Text shown =>

============

All,
I don't know if this has ever been seen before but the other day I was trying to find out why an old HP-35 with a serial No. 1302S xxxxx wasn't operating(I bought it inoperable for spare parts).
What I found was so cool that at first I thought it was a glitch. The HP-35, when raising the input voltage to approximately +6.1VDC enters a special "1 second counter" mode...This is how I found it:
I connected my benchtop variable DC supply to the battery input on the HP-35 and I initially set the voltage to +3.6VDC(which is the specified battery voltage). I found out that a wire from the power jack to the PCB was broken so I fixed it but by then I had increased the voltage to 6.5VDC and I unwittingly connected the supply to the HP-35 at around that higher voltage. As expected, the LED display was erratic then I noticed that I still had the supply at 6.5V so I began turning the voltage down slowly and then IT HAPPENED right at about 6.1VDC the LED display started counting from 0 up at a frequency of approximately 1 sec per count. This is how it looked :
000000000000.** then 0000000000001.** >> 0000000000002.** >> and so on. I counted 10 minutes and it was still going. The counter at 10 minutes(my modern watch) was off on the HP-35 by 14 seconds so I'm assuming the crystal on the HP-35 is not that accurate by modern standards but then again back in 1973 who cared.

============

Entries shown =>

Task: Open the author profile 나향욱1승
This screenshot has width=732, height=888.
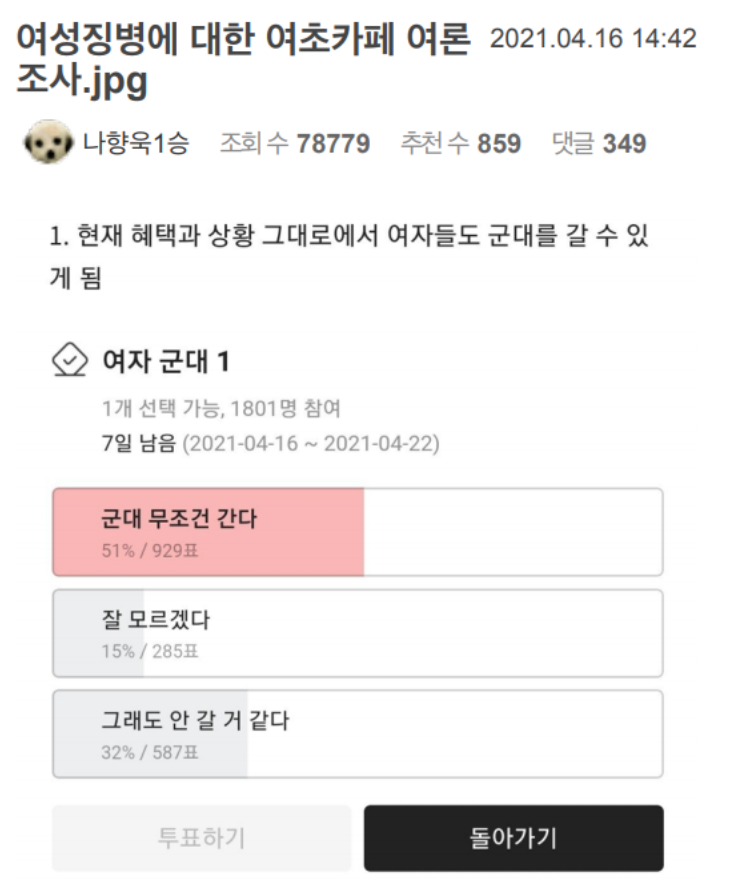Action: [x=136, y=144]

============

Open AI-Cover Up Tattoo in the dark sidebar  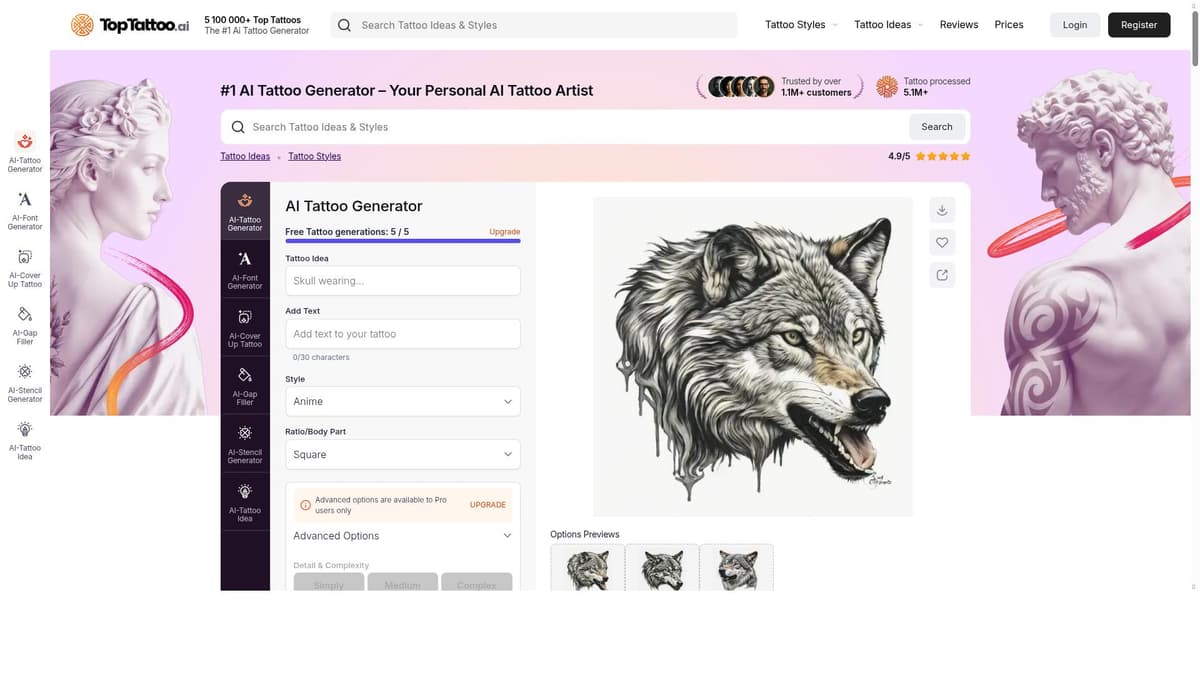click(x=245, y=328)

============

To be done =>
#1 List each distinct voltage value given in the post about the HP-35's counter mode, and note what each one refers to.
#2 Pick up the post about the HP-35's counter mode after its last sentence and keep writing it.

Expected results =>
#1
- 3.6 VDC: the specified battery voltage, where the supply was first set.
- 6.5 VDC: the higher level the supply had been raised to when it was connected to the HP-35.
- 6.1 VDC: the approximate voltage at which the display began counting up once per second.

#2
It's repeatable and I was amazed that the circuitry wasn't blown at this higher voltage (6.1VDC). By the way, for you techies and engineers, at this voltage the HP-35 was drawing 215mA...which seems excessive but then again I'm way out of spec on the voltage so anything can happen.
I'm thinking HP engineers added a factory counter mode to test the display and other circuits in the HP-35. This is so cool. My HP-35 still doesn't work but I know that at the very least I can enter my special "counter" mode and leave it on as an eye catching display.
Has anyone seen this before? I know it's not in the user manual for the sole reason that you're not suppossed to be cranking up the voltage past 4V.
If anyone has any other questions go ahead and email me.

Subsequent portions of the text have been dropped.